### Anforderungen
1 – Ersetze in den Einträgen von der Zeile mit „You are a computer-use“ bis zum Ende der Einträge „agent“ durch „assistant“ und gib diese Zeilen sonst unverändert wieder. Lass die Bilder dabei weg.
2 – Führe den Beschluss des Verwaltungsgerichtshofs über die Revision in der Asylsache nach seinem letzten Satz fort.

---- Seitenauszug

VwGH Ra 2014/20/0185

VwGHRa 2014/20/01859.6.2015

Der Verwaltungsgerichtshof hat durch den Vorsitzenden Senatspräsident Dr. Beck sowie Hofrat Mag. Straßegger und Hofrätin Dr. Leonhartsberger als Richter, unter Beiziehung der Schriftführerin MMag. Ortner, über die Revision der J A S in W, vertreten durch Univ.-Prof. Dr. Johannes Reich-Rohrwig, Rechtsanwalt in 1010 Wien, Gauermanngasse 2, gegen das Erkenntnis des Bundesverwaltungsgerichts vom 11. November 2014, Zl. W211 1403103-2/23E, betreffend eine Angelegenheit nach dem AsylG 2005, den Beschluss gefasst:

Normen

32011L0095 Status-RL Art4 Abs3 lita;
AsylG 2005 §3 Abs1;
BFA-G 2014 §5 Abs3;
BFA-G 2014 §5 Abs5;
B-VG Art133 Abs4;
EURallg;
VwGG §34 Abs1;
VwRallg;
32011L0095 Status-RL Art4 Abs3 lita;
AsylG 2005 §3 Abs1;
BFA-G 2014 §5 Abs3;
BFA-G 2014 §5 Abs5;
B-VG Art133 Abs4;
EURallg;
VwGG §34 Abs1;
VwRallg;

 

Spruch:

Die Revision wird zurückgewiesen.

Begründung

Nach Art. 133 Abs. 4 B-VG ist gegen ein Erkenntnis des Verwaltungsgerichtes die Revision zulässig, wenn sie von der Lösung einer Rechtsfrage abhängt, der grundsätzliche Bedeutung zukommt, insbesondere weil das Erkenntnis von der Rechtsprechung des Verwaltungsgerichtshofes abweicht, eine solche Rechtsprechung fehlt oder die zu lösende Rechtsfrage in der bisherigen Rechtsprechung des Verwaltungsgerichtshofes nicht einheitlich beantwortet wird.

Nach § 34 Abs. 1 VwGG sind Revisionen, die sich wegen Nichtvorliegens der Voraussetzungen des Art. 133 Abs. 4 B-VG nicht zur Behandlung eignen, ohne weiteres Verfahren in nichtöffentlicher Sitzung mit Beschluss zurückzuweisen.

Nach § 34 Abs. 1a VwGG ist der Verwaltungsgerichtshof bei der Beurteilung der Zulässigkeit der Revision gemäß Art. 133 Abs. 4 B-VG an den Ausspruch des Verwaltungsgerichtes gemäß § 25a Abs. 1 VwGG nicht gebunden. Wenn das Verwaltungsgericht - wie im gegenständlichen Fall - im Erkenntnis ausgesprochen hat, dass die Revision nicht gemäß Art. 133 Abs. 4 B-VG zulässig ist, hat die Revision gemäß § 28 Abs. 3 VwGG auch gesondert die Gründe zu enthalten, aus denen entgegen dem Ausspruch des Verwaltungsgerichtes die Revision für zulässig erachtet wird.

--------
---- Eingabematerial

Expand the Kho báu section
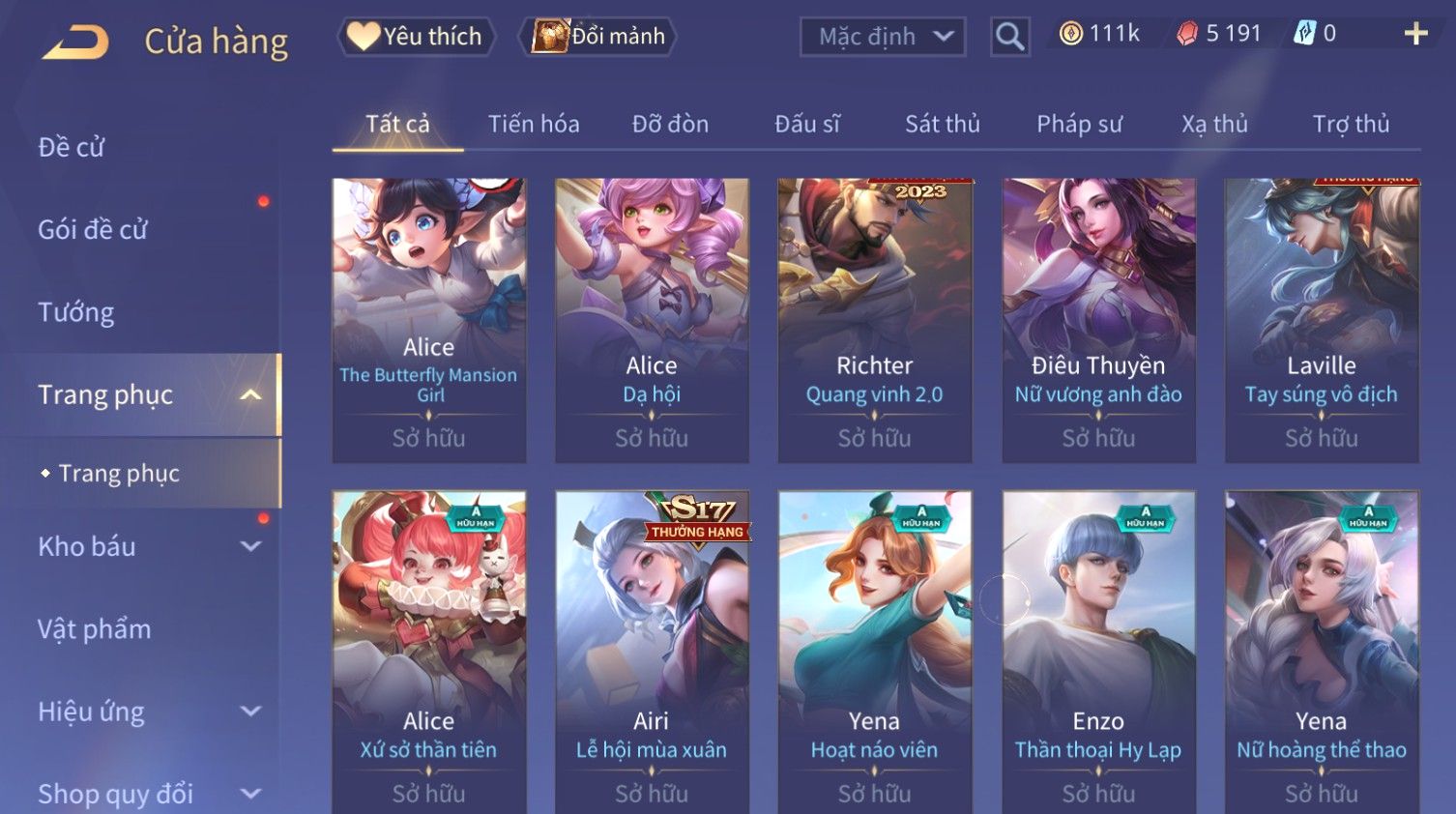pos(250,546)
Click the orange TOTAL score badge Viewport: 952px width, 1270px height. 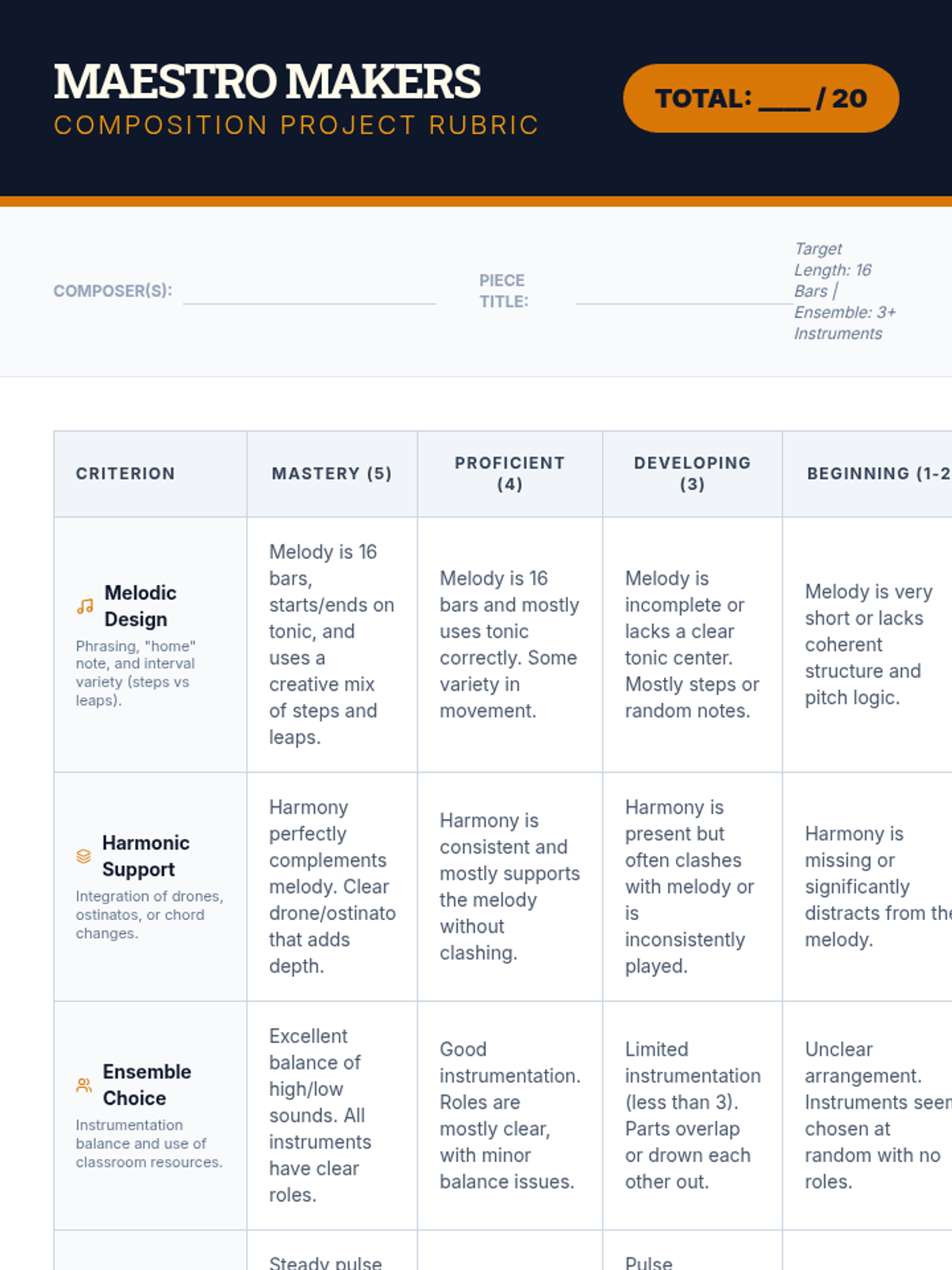coord(761,98)
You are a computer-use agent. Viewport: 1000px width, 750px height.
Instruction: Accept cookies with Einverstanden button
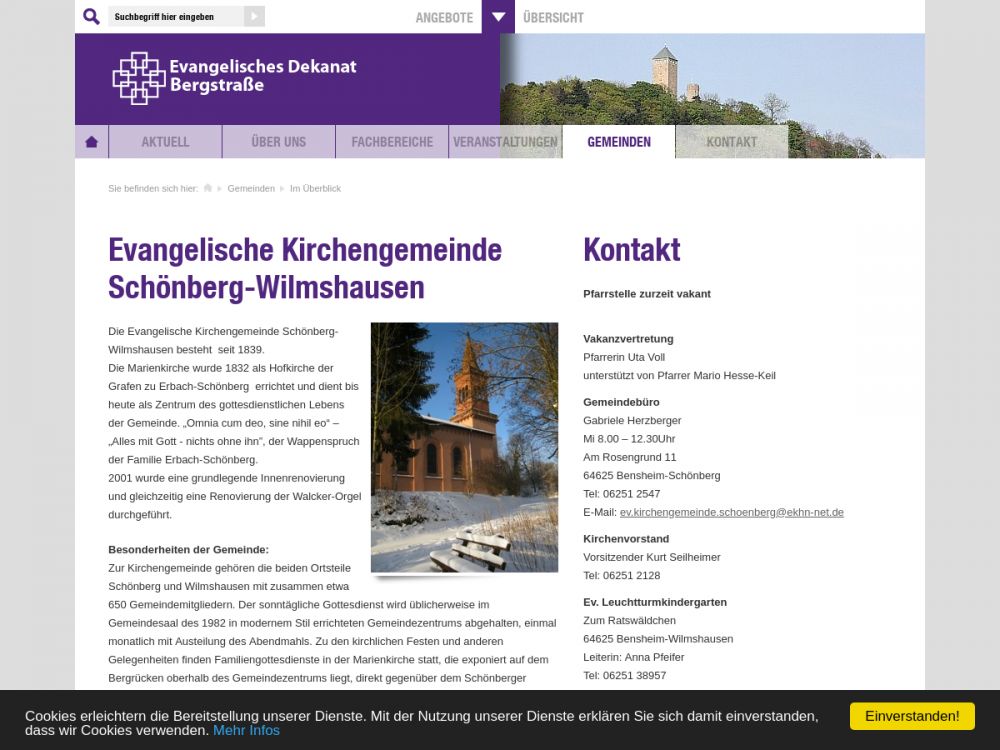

--------

### Antworten der Reihe nach
1 –
You are a computer-use assistant. Viewport: 1000px width, 750px height.
Instruction: Accept cookies with Einverstanden button

2 –
Der Verwaltungsgerichtshof hat die Zulässigkeit der außerordentlichen Revision gemäß Art. 133 Abs. 4 B-VG im Rahmen der in der Revision vorgebrachten Gründe (§ 28 Abs. 3 VwGG) zu überprüfen.

Die Revisionswerberin macht im Rahmen der Zulässigkeitsbegründung geltend, eine Rechtsfrage von grundsätzlicher Bedeutung iSd Art. 133 Abs. 4 B-VG betreffe die Frage, ob die (Rechtsmittel‑)Behörde vom Status des Herkunftslandes des Asylwerbers im Zeitpunkt der (Erst‑)Antragstellung oder vom Status des Herkunftslandes im Zeitpunkt der Entscheidung auszugehen habe. Außerdem sei auch die Frage, ob die ausschließliche Heranziehung der "Länderdokumentation" (gemeint: Staatendokumentation iSd § 5 BFA-Einrichtungsgesetz (BFA-G), vormals § 60 AsylG 2005) zur Begründung der Feststellungen über die Situation im Heimatland ausreiche und die herangezogenen Quellen "geheim" sein dürften, eine Rechtsfrage von grundsätzlicher Bedeutung.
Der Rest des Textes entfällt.